• _Lines of data_
- - - - - - -

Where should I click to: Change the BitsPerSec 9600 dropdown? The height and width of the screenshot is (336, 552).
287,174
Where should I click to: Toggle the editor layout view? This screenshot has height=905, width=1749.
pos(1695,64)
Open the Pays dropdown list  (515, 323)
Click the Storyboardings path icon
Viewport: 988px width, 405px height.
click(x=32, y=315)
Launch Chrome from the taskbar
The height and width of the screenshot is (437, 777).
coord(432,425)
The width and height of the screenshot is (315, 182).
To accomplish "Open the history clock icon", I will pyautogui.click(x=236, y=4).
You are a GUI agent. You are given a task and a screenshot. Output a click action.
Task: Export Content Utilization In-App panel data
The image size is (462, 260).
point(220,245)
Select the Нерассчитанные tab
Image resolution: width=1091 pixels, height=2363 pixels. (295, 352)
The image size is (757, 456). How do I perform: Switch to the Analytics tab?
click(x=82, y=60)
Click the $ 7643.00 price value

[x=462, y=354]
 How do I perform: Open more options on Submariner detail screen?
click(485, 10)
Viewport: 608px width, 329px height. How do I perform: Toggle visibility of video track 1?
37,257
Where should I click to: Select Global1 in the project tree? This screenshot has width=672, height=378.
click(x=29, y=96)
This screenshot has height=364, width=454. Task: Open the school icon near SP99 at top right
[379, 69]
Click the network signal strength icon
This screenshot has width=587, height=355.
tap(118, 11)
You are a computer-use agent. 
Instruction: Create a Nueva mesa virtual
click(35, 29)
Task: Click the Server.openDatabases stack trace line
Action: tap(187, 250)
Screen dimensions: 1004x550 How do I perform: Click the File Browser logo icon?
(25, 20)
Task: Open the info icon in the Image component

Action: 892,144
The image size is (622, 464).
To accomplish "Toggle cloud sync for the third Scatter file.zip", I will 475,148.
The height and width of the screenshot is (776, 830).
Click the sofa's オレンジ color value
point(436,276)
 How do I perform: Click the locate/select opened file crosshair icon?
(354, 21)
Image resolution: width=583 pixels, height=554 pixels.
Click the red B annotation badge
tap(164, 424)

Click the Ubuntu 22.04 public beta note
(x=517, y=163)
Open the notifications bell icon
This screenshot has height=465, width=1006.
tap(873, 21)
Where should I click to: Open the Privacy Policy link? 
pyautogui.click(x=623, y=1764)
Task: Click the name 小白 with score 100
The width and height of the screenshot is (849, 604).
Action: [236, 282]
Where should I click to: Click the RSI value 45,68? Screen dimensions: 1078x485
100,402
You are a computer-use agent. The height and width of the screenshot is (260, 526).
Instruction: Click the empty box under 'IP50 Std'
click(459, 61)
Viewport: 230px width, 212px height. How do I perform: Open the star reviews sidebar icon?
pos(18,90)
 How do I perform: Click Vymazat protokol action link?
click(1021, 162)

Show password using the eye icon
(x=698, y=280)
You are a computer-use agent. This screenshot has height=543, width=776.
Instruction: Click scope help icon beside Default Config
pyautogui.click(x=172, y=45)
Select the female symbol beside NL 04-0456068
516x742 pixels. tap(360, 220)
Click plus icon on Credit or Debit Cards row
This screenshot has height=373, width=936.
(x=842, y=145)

- - - - - - -

• _The exercise_
Revise the lines above by replacing each "computer-use agent" with "desktop agent", leaving every other character as it is.

• _Written reply_
Where should I click to: Change the BitsPerSec 9600 dropdown? The height and width of the screenshot is (336, 552).
287,174
Where should I click to: Toggle the editor layout view? This screenshot has height=905, width=1749.
pos(1695,64)
Open the Pays dropdown list  (515, 323)
Click the Storyboardings path icon
Viewport: 988px width, 405px height.
click(x=32, y=315)
Launch Chrome from the taskbar
The height and width of the screenshot is (437, 777).
coord(432,425)
The width and height of the screenshot is (315, 182).
To accomplish "Open the history clock icon", I will pyautogui.click(x=236, y=4).
You are a GUI agent. You are given a task and a screenshot. Output a click action.
Task: Export Content Utilization In-App panel data
The image size is (462, 260).
point(220,245)
Select the Нерассчитанные tab
Image resolution: width=1091 pixels, height=2363 pixels. (295, 352)
The image size is (757, 456). How do I perform: Switch to the Analytics tab?
click(x=82, y=60)
Click the $ 7643.00 price value

[x=462, y=354]
 How do I perform: Open more options on Submariner detail screen?
click(485, 10)
Viewport: 608px width, 329px height. How do I perform: Toggle visibility of video track 1?
37,257
Where should I click to: Select Global1 in the project tree? This screenshot has width=672, height=378.
click(x=29, y=96)
This screenshot has height=364, width=454. Task: Open the school icon near SP99 at top right
[379, 69]
Click the network signal strength icon
This screenshot has width=587, height=355.
tap(118, 11)
You are a desktop agent. 
Instruction: Create a Nueva mesa virtual
click(35, 29)
Task: Click the Server.openDatabases stack trace line
Action: tap(187, 250)
Screen dimensions: 1004x550 How do I perform: Click the File Browser logo icon?
(25, 20)
Task: Open the info icon in the Image component

Action: 892,144
The image size is (622, 464).
To accomplish "Toggle cloud sync for the third Scatter file.zip", I will 475,148.
The height and width of the screenshot is (776, 830).
Click the sofa's オレンジ color value
point(436,276)
 How do I perform: Click the locate/select opened file crosshair icon?
(354, 21)
Image resolution: width=583 pixels, height=554 pixels.
Click the red B annotation badge
tap(164, 424)

Click the Ubuntu 22.04 public beta note
(x=517, y=163)
Open the notifications bell icon
This screenshot has height=465, width=1006.
tap(873, 21)
Where should I click to: Open the Privacy Policy link? 
pyautogui.click(x=623, y=1764)
Task: Click the name 小白 with score 100
The width and height of the screenshot is (849, 604).
Action: [236, 282]
Where should I click to: Click the RSI value 45,68? Screen dimensions: 1078x485
100,402
You are a desktop agent. The height and width of the screenshot is (260, 526).
Instruction: Click the empty box under 'IP50 Std'
click(459, 61)
Viewport: 230px width, 212px height. How do I perform: Open the star reviews sidebar icon?
pos(18,90)
 How do I perform: Click Vymazat protokol action link?
click(1021, 162)

Show password using the eye icon
(x=698, y=280)
You are a desktop agent. This screenshot has height=543, width=776.
Instruction: Click scope help icon beside Default Config
pyautogui.click(x=172, y=45)
Select the female symbol beside NL 04-0456068
516x742 pixels. tap(360, 220)
Click plus icon on Credit or Debit Cards row
This screenshot has height=373, width=936.
(x=842, y=145)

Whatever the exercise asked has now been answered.